Basically, what I liked about the book was that I finally felt like I understood character motivation and the connections between the three women. There was just so much more clarity. Now I want to see the movie again, to see if it resonates differently with me.

3 comments:

Unknown said...

Ooh, you should definitely read Mrs. Dalloway. It's quite excellent. And the structure and style of The Hours is sort of an homage to the book.

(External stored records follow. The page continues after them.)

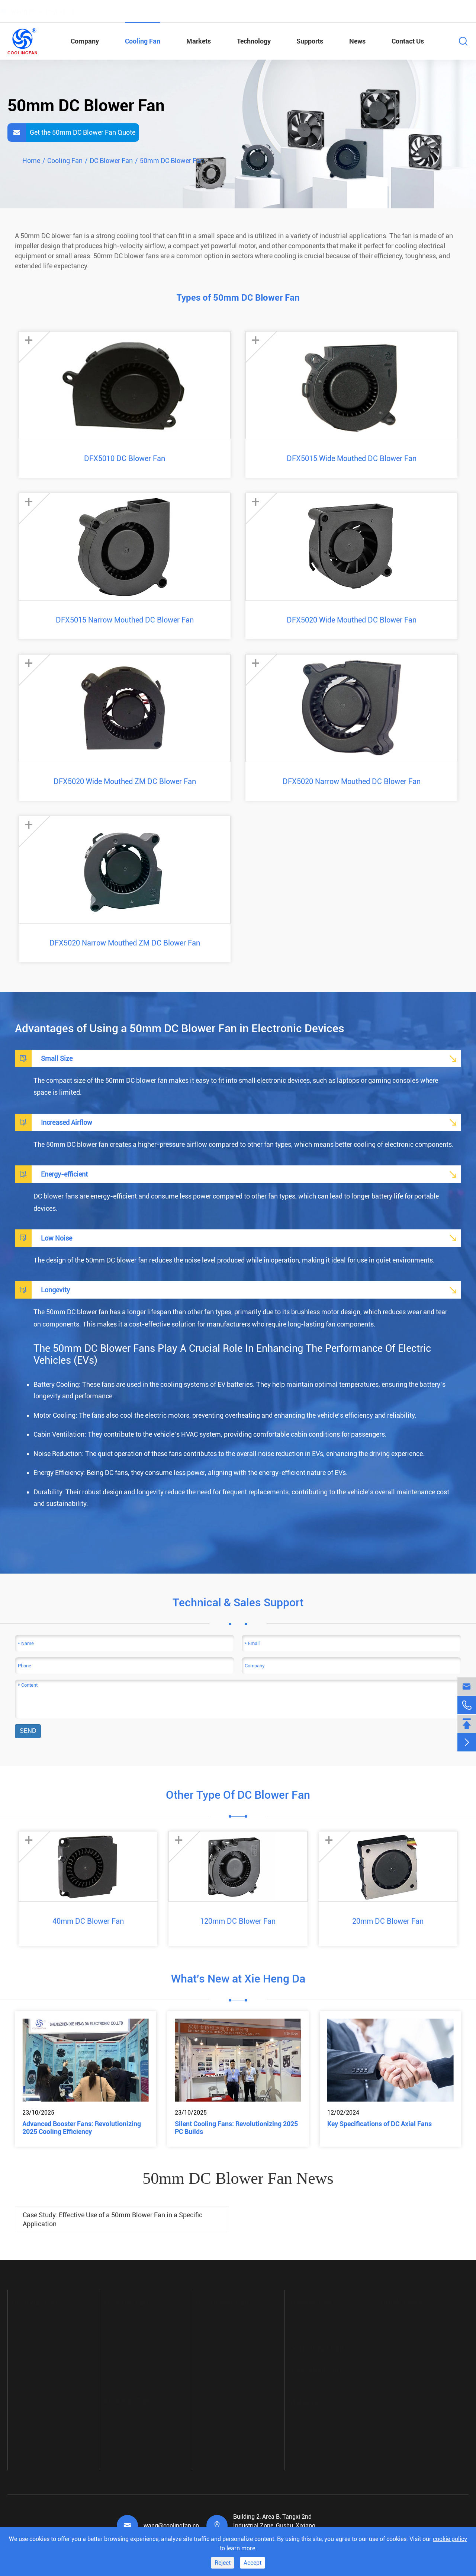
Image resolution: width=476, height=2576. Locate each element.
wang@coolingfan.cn (171, 2525)
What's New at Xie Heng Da (238, 1978)
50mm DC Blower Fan (172, 160)
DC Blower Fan (111, 160)
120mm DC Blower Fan (238, 1921)
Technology (254, 41)
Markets (198, 41)
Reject (223, 2562)
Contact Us (408, 41)
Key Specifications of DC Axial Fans (379, 2124)
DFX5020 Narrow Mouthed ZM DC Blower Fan (124, 942)
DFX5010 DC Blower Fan (124, 458)
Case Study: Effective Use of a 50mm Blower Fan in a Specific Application (112, 2219)
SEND (28, 1731)
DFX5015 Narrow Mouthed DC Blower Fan (125, 619)
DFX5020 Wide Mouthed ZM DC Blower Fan (125, 781)
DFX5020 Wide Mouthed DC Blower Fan (351, 619)
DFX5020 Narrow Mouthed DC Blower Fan (352, 781)
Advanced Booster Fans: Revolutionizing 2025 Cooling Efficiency (81, 2127)
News (357, 41)
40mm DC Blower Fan (88, 1921)
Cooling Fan (142, 41)
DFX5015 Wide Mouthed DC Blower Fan (351, 458)
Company (85, 41)
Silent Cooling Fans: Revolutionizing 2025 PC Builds (236, 2127)
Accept (252, 2562)
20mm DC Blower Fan (388, 1921)
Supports (309, 41)
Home (31, 160)
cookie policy (450, 2539)
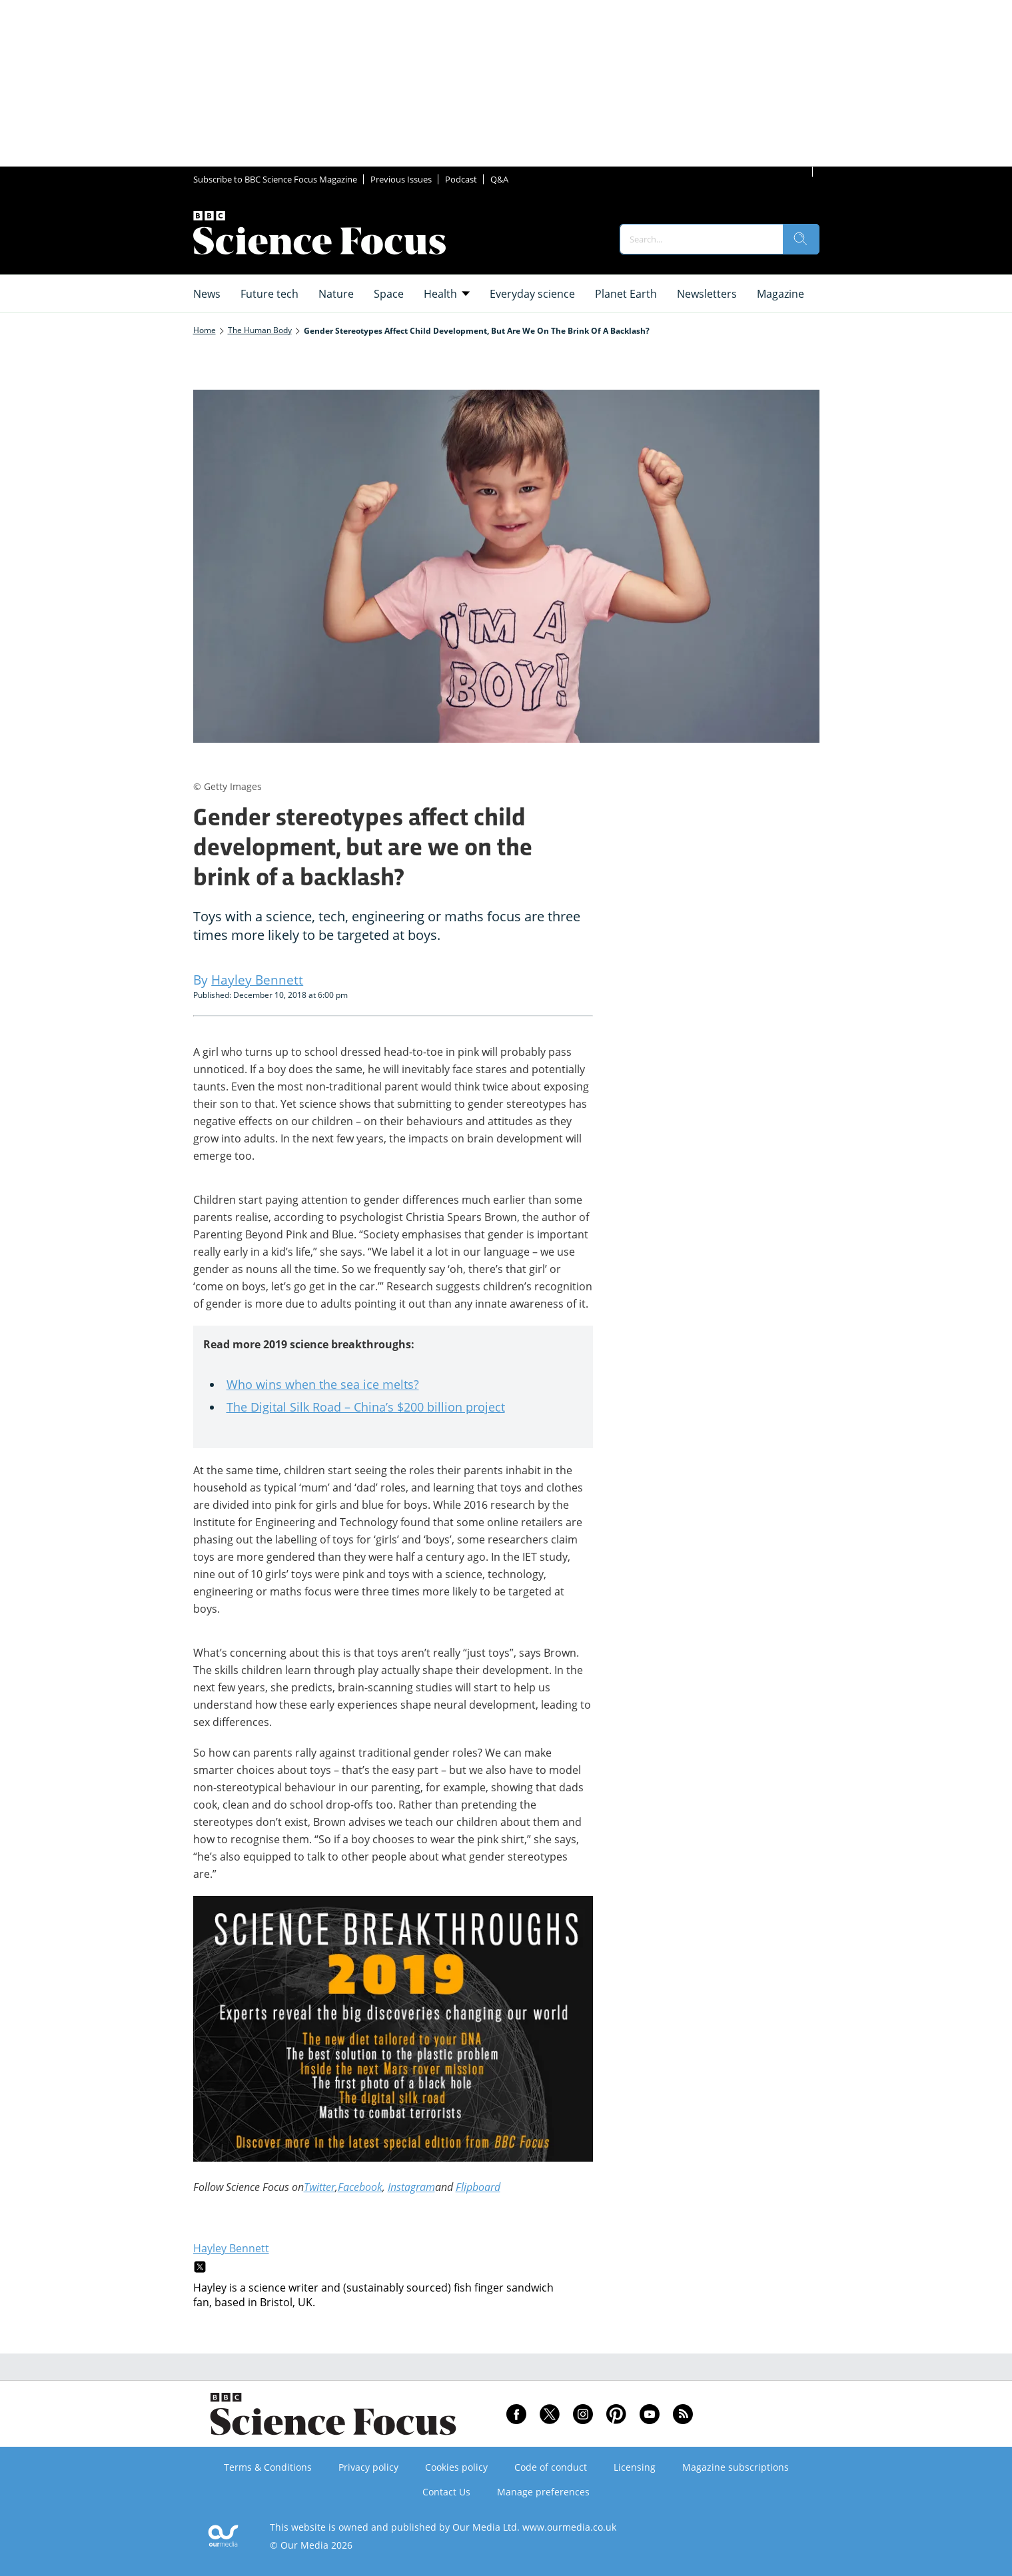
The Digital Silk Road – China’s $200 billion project (366, 1407)
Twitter (319, 2187)
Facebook (360, 2187)
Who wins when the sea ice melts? (323, 1384)
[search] (801, 239)
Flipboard (478, 2187)
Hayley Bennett (231, 2248)
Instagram (411, 2187)
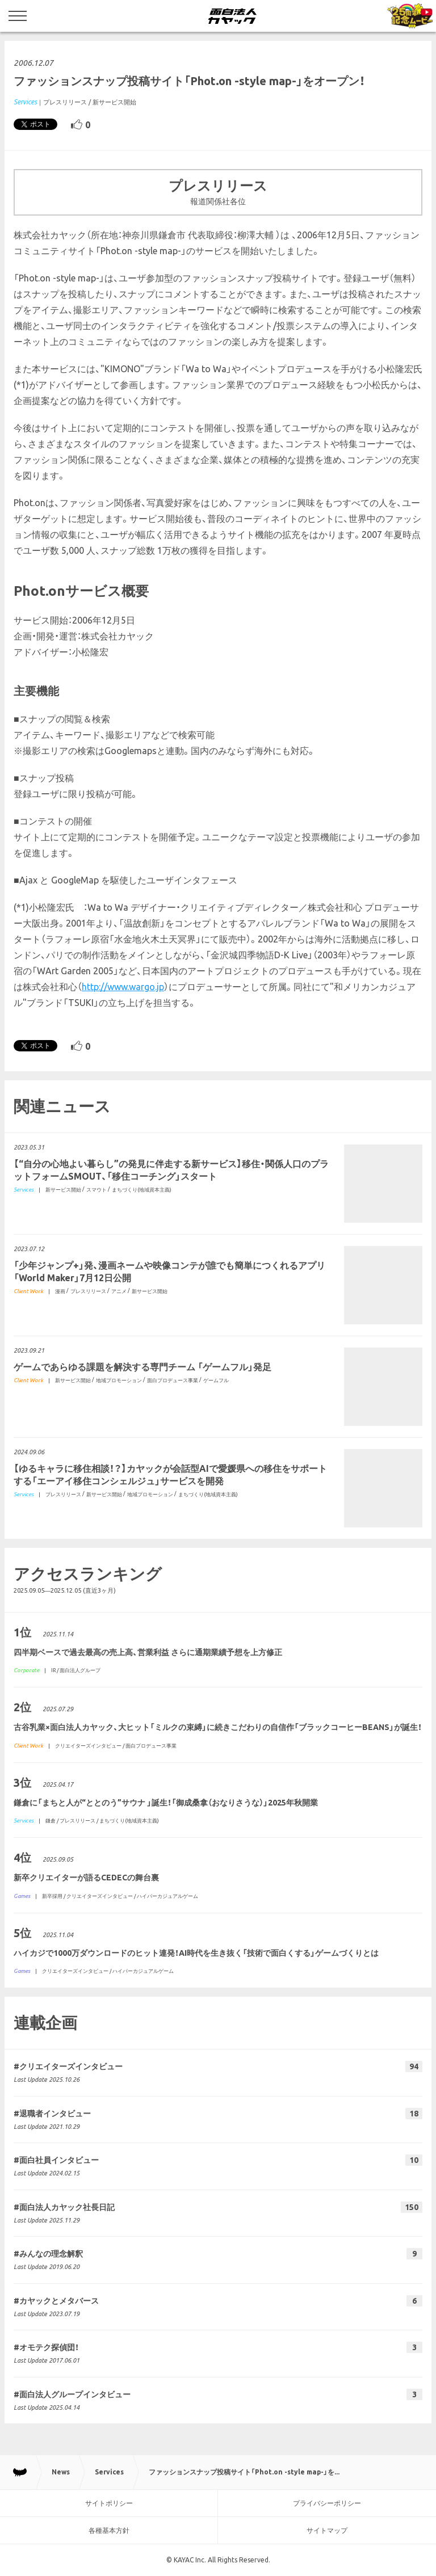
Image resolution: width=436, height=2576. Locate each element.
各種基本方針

Btw, I read The Hours before I saw the movie, and I really did not like the movie. I thought what was poetic and literary in the book seemed clunky and heavy-handed when translated to the screen. But part of that could have been due to the repetitiveness of the Philip Glass score, which I didn't think really worked for the film.

erica said...

ooh, i'm excited to read it now! i remember feeling sort of ambivalent about the movie, but i should definitely give the book a chance.

a said...

Yeah, I would definitely recommend it! I liked the movie okay (I saw it a second time in Poland, and I think I was just exhausted and had some sort of epiphany but I've never been able to quite recover it), but I really loved the book. I'm amazed at how, with very few plot differences, it could be such a different experience. I totally agree with raquel about the clunky/poetic disconnect.